■ Work request
Once you find the line with "February (91, 118)" in the entries below, return exactly every line from it through the line with "登录 (1121, 18)".

*** Data provided ***

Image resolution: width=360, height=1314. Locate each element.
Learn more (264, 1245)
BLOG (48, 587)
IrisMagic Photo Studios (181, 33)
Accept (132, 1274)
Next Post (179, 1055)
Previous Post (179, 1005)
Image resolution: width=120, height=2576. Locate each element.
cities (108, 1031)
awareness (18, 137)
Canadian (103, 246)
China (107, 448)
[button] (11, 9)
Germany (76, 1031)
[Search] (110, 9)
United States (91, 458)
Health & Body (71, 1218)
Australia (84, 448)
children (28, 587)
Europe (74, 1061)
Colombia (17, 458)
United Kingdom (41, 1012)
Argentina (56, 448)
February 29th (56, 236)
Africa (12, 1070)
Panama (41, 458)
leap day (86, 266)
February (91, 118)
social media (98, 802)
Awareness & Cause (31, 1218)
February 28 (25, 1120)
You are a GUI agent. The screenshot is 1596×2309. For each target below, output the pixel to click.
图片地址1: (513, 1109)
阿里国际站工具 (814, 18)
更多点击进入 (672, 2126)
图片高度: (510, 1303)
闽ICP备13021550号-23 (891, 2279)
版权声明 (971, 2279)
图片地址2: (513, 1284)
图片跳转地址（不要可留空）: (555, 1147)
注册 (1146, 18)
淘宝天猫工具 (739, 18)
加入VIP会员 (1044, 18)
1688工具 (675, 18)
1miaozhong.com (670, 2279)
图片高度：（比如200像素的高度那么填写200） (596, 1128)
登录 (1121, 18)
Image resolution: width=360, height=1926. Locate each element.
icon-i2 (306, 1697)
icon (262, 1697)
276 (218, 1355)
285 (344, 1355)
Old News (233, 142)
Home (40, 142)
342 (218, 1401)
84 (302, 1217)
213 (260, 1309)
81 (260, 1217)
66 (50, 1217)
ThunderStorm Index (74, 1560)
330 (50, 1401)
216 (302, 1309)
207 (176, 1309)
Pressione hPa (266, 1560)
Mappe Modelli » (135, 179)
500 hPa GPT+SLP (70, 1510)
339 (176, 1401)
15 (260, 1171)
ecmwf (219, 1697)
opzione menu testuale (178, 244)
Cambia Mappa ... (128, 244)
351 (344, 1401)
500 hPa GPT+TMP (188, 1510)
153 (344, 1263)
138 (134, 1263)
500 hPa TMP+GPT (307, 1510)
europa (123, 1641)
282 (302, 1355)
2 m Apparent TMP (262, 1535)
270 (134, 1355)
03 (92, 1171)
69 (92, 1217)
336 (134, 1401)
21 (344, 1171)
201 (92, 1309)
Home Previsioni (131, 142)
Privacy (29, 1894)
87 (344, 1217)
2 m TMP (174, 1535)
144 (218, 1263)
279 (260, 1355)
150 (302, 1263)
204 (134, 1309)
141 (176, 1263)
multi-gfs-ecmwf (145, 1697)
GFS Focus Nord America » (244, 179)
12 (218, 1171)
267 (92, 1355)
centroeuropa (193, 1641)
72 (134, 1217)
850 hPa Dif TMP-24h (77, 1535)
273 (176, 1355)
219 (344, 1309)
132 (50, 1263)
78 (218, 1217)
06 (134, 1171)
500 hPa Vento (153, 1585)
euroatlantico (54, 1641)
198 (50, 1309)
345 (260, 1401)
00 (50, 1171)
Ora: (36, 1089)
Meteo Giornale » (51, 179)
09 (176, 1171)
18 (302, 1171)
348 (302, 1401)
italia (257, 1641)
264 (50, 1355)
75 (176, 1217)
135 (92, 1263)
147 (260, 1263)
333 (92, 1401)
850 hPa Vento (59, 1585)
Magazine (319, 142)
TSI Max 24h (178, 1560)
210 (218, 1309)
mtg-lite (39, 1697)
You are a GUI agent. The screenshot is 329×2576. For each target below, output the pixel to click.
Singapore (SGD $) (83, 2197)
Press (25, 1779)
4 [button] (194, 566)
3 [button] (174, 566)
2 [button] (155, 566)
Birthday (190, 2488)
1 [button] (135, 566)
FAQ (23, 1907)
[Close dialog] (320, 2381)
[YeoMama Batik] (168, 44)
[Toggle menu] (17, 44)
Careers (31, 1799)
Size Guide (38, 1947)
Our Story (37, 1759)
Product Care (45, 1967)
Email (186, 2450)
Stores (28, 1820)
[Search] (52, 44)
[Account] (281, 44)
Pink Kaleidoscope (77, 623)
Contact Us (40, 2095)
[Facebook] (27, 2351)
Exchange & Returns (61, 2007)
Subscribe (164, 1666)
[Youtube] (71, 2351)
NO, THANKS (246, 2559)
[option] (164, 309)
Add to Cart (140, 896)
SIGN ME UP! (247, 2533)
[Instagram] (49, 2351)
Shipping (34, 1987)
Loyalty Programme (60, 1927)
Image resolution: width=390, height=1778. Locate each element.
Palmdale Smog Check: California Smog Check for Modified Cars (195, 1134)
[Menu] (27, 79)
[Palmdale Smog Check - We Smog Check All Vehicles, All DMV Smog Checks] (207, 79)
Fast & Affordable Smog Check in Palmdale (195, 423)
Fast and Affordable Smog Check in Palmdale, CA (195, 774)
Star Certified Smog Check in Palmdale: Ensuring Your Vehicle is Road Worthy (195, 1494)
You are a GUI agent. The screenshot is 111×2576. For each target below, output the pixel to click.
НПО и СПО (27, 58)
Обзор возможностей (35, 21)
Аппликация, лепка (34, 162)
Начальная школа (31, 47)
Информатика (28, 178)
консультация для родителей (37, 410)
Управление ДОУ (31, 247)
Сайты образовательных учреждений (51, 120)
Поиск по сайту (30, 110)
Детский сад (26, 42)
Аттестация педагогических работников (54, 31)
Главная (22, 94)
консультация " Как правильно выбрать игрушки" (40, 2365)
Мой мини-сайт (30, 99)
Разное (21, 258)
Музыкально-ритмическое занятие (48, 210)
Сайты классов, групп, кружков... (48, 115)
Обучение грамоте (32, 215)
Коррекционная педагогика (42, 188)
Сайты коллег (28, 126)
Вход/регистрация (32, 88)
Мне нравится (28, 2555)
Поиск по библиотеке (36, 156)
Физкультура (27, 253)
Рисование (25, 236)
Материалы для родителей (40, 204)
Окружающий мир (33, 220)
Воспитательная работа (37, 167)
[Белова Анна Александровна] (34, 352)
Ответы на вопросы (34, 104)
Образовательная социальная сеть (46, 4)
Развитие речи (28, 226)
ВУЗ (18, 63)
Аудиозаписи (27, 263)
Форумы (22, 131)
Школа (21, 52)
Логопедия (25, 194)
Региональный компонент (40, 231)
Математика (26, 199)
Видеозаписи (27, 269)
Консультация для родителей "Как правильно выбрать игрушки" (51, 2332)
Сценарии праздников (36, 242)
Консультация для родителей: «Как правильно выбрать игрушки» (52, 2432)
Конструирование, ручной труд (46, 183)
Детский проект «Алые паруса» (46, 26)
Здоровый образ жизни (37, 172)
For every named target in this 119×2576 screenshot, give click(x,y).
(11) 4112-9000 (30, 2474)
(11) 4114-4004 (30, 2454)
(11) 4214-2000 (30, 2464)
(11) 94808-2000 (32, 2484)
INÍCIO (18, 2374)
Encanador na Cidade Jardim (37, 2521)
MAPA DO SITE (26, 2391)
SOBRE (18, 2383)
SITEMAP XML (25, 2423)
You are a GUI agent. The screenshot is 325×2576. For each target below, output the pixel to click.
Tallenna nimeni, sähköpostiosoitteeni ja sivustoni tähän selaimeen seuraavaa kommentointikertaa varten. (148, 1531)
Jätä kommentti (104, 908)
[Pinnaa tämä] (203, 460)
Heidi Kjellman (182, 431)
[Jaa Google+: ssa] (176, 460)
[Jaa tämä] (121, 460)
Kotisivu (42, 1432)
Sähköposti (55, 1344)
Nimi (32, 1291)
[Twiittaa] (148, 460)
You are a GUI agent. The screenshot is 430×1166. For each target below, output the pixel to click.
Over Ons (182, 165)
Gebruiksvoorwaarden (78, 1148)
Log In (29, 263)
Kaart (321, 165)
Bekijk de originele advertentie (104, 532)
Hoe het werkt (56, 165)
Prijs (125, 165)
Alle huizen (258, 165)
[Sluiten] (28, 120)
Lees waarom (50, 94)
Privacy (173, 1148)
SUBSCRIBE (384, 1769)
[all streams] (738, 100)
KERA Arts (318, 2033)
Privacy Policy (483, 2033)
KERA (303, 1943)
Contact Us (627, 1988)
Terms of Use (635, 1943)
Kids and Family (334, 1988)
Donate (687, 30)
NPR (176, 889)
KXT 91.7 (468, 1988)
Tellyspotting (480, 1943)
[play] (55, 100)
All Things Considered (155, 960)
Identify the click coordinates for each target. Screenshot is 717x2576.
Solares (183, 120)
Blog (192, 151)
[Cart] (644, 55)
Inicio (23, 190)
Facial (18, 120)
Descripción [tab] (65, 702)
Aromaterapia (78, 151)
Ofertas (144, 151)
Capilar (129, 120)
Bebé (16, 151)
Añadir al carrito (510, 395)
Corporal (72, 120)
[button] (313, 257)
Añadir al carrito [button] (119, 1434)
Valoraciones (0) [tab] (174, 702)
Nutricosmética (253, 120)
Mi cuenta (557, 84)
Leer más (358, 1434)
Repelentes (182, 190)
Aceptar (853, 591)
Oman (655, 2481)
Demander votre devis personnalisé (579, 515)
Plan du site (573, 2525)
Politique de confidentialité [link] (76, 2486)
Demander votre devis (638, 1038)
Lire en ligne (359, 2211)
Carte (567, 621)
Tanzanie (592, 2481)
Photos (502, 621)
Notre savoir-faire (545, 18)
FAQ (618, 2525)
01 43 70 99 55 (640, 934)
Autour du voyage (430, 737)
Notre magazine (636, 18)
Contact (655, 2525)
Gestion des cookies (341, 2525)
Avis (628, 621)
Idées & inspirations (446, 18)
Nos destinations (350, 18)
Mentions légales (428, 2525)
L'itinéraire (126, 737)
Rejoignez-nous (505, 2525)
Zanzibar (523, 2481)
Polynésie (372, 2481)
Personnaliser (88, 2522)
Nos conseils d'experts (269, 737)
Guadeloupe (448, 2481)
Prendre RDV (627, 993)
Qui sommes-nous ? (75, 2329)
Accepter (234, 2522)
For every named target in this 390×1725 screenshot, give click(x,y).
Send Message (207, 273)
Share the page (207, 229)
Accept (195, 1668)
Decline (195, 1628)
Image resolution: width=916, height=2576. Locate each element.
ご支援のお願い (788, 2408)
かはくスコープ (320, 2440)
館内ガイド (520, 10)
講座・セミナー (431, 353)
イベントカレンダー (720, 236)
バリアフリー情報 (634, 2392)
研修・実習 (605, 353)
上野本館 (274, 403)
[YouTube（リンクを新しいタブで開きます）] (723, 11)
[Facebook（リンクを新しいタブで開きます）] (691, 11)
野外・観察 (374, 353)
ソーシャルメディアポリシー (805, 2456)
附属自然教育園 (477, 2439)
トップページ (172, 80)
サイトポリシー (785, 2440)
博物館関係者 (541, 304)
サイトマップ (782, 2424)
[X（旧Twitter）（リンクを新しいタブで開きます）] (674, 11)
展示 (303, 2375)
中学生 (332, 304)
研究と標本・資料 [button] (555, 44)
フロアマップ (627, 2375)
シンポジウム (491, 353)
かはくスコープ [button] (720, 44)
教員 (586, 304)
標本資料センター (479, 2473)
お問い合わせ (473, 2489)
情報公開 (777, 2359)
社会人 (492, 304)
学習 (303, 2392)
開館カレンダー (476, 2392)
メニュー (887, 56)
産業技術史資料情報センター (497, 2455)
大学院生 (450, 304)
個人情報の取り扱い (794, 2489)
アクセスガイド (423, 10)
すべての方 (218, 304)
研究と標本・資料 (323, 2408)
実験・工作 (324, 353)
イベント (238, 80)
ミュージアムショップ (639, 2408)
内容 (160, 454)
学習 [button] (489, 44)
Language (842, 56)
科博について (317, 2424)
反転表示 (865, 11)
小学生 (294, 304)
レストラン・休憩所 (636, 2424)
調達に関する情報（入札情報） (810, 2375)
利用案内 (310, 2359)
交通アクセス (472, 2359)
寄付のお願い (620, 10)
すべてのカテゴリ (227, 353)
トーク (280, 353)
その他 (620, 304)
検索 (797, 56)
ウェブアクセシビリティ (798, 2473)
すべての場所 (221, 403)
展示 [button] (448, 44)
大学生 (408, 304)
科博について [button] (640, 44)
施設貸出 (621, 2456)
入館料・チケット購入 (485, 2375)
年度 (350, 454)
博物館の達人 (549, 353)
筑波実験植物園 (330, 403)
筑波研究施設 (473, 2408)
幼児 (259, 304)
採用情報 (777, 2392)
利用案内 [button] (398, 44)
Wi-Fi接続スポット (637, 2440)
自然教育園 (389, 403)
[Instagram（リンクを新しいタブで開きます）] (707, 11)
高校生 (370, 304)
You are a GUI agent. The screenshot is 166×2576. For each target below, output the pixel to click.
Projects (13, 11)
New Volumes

*** End of Data provided ***

■ Exercise response
February (91, 118)
social media (98, 802)
Awareness & Cause (31, 1218)
February 28 (25, 1120)
You are a GUI agent. The screenshot is 1596×2309. For each target below, output the pixel to click.
图片地址1: (513, 1109)
阿里国际站工具 (814, 18)
更多点击进入 (672, 2126)
图片高度: (510, 1303)
闽ICP备13021550号-23 (891, 2279)
版权声明 (971, 2279)
图片地址2: (513, 1284)
图片跳转地址（不要可留空）: (555, 1147)
注册 (1146, 18)
淘宝天猫工具 (739, 18)
加入VIP会员 (1044, 18)
1688工具 (675, 18)
1miaozhong.com (670, 2279)
图片高度：（比如200像素的高度那么填写200） (596, 1128)
登录 (1121, 18)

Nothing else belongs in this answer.